SSAS Dimension Error Processing & Duplicate Attributes

SSAS error configurations allow for some flexible arrangements in object processing. Naively, these error configurations may be changed so that a dimension can be successfully processed however, the error configurations can have a dramatic effect on how the dimension and fact data is processed. This post examines the error configuration for duplicate attributes. In doing so, I address dimension design, its processing and the effect that the configuration has on fact and dimension data.

In this post, we use a simple geography model for illustration, with a single measure (value) against each leaf node. Note that the city Berlin appears in the states of Hessen and Saarland.

Structure

Data

 

The data for the model is also very simple (with both fact data and dimension in a single table). The row_key field has been added to the table to improve the dimension appearance (design appearance). Additionally, some will note that the row_key is an excellent candidate for the [city] attribute key in this scenario, however, to keep things simple, we use attribute names as keys.

Dimension Design

Default Design (no relationships)

When the dimension is created it has three attributes of [key], [State] and [City]. The default behaviour of these attributes is to relate each (non-key) attribute directly to the dimensions key as below;

Structure

Attribute Relationships

 

If a hierarchy is created so that state drills into city, the relationship view changes slightly and separates the attributes into distinctive nodes (as below). In this situation, the relationships have not changed as both [State] and [City] relate directly to the key. Note that the hierarchy provides a warning triangle () which states that attribute relationships do not exist between levels in the hierarchy and this may decrease performance.

Structure

Attribute Relationships

 

The importance of relationships is well understood and, is arguably the most important performance consideration in dimension design. Because, we expect cities to roll up to states, the relationship should be created as part of the design. This (second design) choice is for performance.

Performance Design (relationships)

When the dimension is designed with relationships (below), the warning indicator is removed from the hierarchy.

Structure

Attribute Relationships

 

 

Dimension Processing

Dimension processing involves many stages. For our purpose, we are primarily interested with the load of data (that is loading member data) and the effect that relationships have on processing.

The default design sends a query to the data source for each non key attribute in the dimension. These are highlighted in the first two queries in the trace below where the data for [city] and [state] is loaded. The final query holds the data for the dimension key and relates the key to the [state] and [city] attributes.

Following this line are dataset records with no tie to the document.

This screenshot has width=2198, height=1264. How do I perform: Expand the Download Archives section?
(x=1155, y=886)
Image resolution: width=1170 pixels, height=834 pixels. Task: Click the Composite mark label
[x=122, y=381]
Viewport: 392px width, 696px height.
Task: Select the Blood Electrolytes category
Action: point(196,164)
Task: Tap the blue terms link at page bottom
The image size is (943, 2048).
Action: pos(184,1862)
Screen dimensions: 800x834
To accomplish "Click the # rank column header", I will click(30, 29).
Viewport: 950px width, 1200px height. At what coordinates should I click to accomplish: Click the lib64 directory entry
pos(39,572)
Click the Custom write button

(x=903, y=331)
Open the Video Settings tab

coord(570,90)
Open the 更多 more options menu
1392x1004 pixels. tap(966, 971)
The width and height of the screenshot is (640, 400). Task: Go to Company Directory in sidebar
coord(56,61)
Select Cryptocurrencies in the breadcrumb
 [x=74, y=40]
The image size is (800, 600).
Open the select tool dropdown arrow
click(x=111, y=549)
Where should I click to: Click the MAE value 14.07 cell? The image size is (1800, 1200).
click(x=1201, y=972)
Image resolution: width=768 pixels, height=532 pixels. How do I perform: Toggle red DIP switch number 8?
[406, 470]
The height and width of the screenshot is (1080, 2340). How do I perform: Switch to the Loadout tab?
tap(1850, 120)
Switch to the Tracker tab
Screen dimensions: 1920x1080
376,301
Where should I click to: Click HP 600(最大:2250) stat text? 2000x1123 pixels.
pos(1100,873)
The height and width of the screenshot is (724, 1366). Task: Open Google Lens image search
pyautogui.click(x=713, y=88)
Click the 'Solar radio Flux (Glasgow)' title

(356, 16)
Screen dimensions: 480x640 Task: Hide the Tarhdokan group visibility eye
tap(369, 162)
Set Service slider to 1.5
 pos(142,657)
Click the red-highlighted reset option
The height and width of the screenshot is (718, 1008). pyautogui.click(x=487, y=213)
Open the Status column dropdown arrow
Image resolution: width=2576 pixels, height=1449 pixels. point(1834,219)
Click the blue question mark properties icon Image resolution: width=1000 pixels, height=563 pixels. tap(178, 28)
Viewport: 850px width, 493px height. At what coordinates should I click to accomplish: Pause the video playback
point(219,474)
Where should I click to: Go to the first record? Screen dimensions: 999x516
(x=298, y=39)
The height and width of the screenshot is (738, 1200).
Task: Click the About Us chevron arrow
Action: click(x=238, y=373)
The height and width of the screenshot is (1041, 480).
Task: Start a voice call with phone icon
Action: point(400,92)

Note that in this design, each attribute is directly related to the dimension key and therefore, the members for these attributes have a direct relation with the key, hence the third query must relate the key to both [state] and [city] attributes.

When the performance design dimension is processed (note the dimension fails processing), the queries sent for data mimic the attribute structure in the relationship design. That is;

  1. A query is sent to retrieve [State] data. This is the same as in the default design.
  2. A query is sent to retrieve the [city] and [state] data. Unlike the default design, this includes [state] because state has a relationship with city.
  3. Finally, a query is sent for [key] data and the [city] relationship. In the default design, this query also included the [state] attribute however, since [state] is related to city (and this relation is exposed in the prior query), there is no requirement for [state] data and it is excluded.

Dimension Processing Error Configuration

Under the default error configuration, the performance design dimension fails during processing with a ‘duplicate key’ error is displayed (as below).


 

This error relates to the expectation that a [city] will relate to one (and only one) [state]. The data shows that the city Berlin is found in both Hessen and Saarland.

 

In order to process the dimension, the KeyDuplicate error configuration may be changed to IgnoreError or ReportAndContinue from the default value of ReportAndStop. However, while this may permit the dimension to process, the change in error configuration can have adverse impacts on both dimension data and fact data.

 

Data Outcomes

When the performance dimension is processed by ignoring duplicate attribute errors, members which raise the error are dropped from the dimension. Not all members are dropped.

 

Berlin is not found under Hessen and the fact values do not match the expected [state] totals. Note that Hessen should sum to 50 and Saarland should sum to 70. The 20 difference relates to the 20 for Berlin which should reside in Hessen (but now resides in Saarland).

 

Correcting the Outcome

A standard way of correcting this type of error is to apply a composite key to the attribute that causes the issue. In this situation, the key of the city attribute now uses both the state and city (see below) and shows the expected structure.

 

Conclusion

While the use of error configurations may permit the processing of dimensions, the outcomes of the processing operation can have unexpected results. A more certain way of managing processing is to address the underlying issue of the error at the source or through other factors in dimension design.